For 30 day predictions, it is the same, only the model will predict the floor price for 30 days from given input  i.e. 30 days from the last day of those 7 days entered. Generally we found a 7 day input range to yield the best results without tremendous overfitting clouding the actual accuracy of the analysis.

Model Tuning

When modeling Random Forest, GBM and XGBoost, we don’t do any specific tuning. Rather, we simply tried to optimize splits for the best performance on the validation set, then ran the experiment on the test set. We did a grid search for optimal parameters on SVR with the validation set. There’s always risk of overfitting when using small datasets, which we took into account by balancing the results on the validation set, but need to continue to refine efforts to ensure good generalization.

The same goes for the ANN model, with the exception that here we tried to optimize the learning rate with a simple search with a few magnitudes of values (e.g. 0.1, 0.01, 0.001, 0.001).

Results - Next Day Prediction

Table 1 shows the Mean Average Percentage Error (MAPE) metrics for the models we used in our evaluation for next day forecasts. The below tables show the percentage of error from these predictive models relative to the actual price outcomes (so as an example, XGBoost has a 5.8% margin of error for the validation set).

Table 1
Table 1

For a more visual representation, the below figure shows the performance of the XGBoost model vs the original floor price since 2021.

Figure 8: XGBoost Next Day Predictions (Train, Validation, and Test Sets)
Figure 8: XGBoost Next Day Predictions (Train, Validation, and Test Sets)

Figure 9 zooms in on the validation and test prediction part of the chart. We can see that the numbers are generally close to what was the actual value. We expect this to get closer as we acquire more data.

Figure 9: XGBoost Next Day Predictions (Validation & Test Sets)
Figure 9: XGBoost Next Day Predictions (Validation & Test Sets)

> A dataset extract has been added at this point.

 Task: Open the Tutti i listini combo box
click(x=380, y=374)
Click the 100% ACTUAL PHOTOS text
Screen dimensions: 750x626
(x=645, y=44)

Results - Next 30 Days Prediction

Our results for the 30 days projections are shown in Table 2. The classical methods generally perform similarly here as well (i.e. close to each other in terms of performance).

Table 2
Table 2

Conclusion

We developed and evaluated machine learning models for floor price prediction on a collection level for CryptoPunks. The initial results are promising and show potential for deeper machine learning approaches into evaluating NFTs. At this point in time, these models are still too nascent to be blindly relied upon in order to increase LTVs from a lender’s perspective, but are indicative of a future with more accurate pricing for NFTs improving a lender’s understanding of value and thereby increasing leverage levels across the industry.

We have tried the same setup on other collections, such as Bored Ape Yacht Club and CyberKongz. We’ve generally found that with less datapoints readily available (as with CyberKongz, for example), machine learning models become less relevant. Fortunately, given the modular nature of MetaStreet secondary market vaults, alternative valuation approaches can and will be relied upon when data is less abundant.

As we dive further into predictive modeling within the NFT industry, we believe that further work into feature engineering will be our next step, fine tuning estimations on price, while also factoring in considerations around liquidity.